__Exercise__: Two lines below mark the span: the one containing "The image size is (1282, 576)." and the one containing "Task: Switch to Complaints Board browser tab". Set down both, plus every line between, exactly as they stand, and nothing else.

------ Input ------

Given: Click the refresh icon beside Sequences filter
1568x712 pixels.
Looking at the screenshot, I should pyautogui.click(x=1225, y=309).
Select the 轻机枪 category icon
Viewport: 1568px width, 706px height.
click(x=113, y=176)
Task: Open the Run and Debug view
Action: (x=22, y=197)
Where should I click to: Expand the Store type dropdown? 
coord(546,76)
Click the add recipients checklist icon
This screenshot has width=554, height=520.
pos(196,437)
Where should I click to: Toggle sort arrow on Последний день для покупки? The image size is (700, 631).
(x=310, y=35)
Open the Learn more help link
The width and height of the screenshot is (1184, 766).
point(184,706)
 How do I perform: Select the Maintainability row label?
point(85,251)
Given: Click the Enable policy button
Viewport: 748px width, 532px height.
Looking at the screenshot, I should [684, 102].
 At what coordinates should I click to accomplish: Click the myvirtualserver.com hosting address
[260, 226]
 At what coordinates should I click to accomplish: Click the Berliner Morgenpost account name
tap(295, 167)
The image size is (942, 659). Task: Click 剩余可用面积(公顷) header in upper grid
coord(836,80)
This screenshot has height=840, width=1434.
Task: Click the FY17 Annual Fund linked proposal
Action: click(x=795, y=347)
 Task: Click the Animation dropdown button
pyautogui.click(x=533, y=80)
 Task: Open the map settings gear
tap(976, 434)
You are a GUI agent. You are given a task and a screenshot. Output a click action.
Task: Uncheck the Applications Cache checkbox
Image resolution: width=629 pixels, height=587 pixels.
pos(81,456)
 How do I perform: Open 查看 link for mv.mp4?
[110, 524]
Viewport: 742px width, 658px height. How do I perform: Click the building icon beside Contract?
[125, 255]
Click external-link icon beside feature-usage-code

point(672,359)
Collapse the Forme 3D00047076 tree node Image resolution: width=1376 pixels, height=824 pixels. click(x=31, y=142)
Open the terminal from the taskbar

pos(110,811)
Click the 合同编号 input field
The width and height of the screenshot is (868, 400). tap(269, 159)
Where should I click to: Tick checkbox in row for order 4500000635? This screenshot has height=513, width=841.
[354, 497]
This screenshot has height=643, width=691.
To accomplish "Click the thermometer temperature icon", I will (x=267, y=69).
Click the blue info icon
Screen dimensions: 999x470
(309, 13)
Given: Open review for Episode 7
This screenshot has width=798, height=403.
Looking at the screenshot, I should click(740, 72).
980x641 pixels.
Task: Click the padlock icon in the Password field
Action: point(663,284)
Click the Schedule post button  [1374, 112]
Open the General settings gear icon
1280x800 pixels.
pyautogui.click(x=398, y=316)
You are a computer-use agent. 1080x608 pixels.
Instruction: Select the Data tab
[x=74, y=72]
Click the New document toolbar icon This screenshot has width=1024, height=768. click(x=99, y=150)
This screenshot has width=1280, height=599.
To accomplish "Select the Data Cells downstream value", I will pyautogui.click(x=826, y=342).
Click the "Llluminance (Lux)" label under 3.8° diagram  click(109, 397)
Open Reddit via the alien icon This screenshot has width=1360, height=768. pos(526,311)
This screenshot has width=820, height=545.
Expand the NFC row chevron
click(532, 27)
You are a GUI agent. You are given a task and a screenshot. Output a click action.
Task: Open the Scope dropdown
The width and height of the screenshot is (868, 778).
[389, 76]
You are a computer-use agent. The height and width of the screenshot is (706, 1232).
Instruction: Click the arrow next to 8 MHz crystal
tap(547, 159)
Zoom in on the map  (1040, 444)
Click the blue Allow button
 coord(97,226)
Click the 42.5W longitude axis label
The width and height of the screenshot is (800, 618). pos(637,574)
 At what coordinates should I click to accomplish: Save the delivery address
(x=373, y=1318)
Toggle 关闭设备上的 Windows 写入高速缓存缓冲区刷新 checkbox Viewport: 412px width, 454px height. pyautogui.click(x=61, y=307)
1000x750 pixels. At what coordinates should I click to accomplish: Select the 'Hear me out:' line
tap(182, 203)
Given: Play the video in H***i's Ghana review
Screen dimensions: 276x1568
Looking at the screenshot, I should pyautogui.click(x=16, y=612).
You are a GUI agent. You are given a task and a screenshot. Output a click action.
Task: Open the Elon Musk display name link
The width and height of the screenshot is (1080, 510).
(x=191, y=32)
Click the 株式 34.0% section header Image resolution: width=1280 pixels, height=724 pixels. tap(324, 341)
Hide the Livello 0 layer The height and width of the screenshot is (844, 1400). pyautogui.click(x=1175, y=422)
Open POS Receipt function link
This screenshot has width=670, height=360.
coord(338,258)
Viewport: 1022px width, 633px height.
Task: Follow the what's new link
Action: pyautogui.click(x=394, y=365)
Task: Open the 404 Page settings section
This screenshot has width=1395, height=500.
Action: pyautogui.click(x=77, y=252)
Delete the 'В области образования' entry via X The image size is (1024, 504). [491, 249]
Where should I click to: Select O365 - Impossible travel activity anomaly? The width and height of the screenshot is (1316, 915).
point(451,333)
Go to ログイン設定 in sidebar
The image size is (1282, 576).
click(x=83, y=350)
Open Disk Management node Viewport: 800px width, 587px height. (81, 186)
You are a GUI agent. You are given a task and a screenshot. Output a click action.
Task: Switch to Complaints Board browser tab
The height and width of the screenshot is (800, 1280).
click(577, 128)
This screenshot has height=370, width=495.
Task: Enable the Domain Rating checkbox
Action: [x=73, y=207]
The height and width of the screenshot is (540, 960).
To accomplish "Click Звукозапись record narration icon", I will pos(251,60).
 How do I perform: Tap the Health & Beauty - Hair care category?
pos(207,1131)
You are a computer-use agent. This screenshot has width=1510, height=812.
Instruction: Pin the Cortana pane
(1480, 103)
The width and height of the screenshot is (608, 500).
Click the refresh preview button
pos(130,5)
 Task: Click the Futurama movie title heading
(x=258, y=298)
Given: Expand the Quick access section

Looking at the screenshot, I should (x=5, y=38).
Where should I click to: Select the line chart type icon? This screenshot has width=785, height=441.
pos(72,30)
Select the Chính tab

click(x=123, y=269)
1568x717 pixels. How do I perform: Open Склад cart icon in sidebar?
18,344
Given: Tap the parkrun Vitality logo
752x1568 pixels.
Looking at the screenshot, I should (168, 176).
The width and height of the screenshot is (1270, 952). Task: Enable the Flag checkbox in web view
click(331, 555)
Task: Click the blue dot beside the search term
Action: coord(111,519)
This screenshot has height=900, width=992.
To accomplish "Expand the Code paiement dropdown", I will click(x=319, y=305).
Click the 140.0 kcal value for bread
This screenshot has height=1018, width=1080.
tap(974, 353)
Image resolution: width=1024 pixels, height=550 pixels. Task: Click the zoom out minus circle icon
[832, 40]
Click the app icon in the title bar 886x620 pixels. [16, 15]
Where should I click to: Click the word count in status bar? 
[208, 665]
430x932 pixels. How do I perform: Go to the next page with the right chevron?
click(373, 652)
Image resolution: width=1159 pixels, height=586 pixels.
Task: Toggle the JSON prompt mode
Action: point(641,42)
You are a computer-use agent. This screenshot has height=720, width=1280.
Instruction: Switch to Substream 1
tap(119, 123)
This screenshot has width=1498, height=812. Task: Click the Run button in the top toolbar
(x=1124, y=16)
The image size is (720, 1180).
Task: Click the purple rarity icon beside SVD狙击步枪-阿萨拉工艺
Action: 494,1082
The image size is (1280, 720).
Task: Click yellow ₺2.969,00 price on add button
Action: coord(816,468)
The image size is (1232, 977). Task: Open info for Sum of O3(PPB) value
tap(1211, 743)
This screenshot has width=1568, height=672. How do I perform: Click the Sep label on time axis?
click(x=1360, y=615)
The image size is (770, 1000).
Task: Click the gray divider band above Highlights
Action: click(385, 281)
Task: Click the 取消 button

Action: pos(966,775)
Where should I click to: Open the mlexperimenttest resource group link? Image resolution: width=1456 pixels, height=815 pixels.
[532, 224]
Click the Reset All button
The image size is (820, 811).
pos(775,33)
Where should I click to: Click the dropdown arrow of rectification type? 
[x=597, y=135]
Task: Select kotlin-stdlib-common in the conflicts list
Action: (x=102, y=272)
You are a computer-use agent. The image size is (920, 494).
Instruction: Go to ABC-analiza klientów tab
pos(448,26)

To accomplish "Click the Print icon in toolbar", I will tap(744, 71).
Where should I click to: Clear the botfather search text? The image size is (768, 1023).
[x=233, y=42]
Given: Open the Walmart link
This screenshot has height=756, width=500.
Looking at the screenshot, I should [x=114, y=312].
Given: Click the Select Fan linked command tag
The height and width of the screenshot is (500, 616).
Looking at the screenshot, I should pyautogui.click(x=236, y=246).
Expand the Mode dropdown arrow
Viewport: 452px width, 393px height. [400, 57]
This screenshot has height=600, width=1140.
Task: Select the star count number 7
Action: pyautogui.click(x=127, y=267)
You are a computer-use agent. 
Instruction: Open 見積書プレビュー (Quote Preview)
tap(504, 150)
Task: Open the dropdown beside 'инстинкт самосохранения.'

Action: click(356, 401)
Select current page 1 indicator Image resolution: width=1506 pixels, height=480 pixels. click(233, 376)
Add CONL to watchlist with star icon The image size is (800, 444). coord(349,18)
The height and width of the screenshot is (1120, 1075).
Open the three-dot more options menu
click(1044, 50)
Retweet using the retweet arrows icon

------

__Response area__:
The image size is (1282, 576).
click(x=83, y=350)
Open Disk Management node Viewport: 800px width, 587px height. (81, 186)
You are a GUI agent. You are given a task and a screenshot. Output a click action.
Task: Switch to Complaints Board browser tab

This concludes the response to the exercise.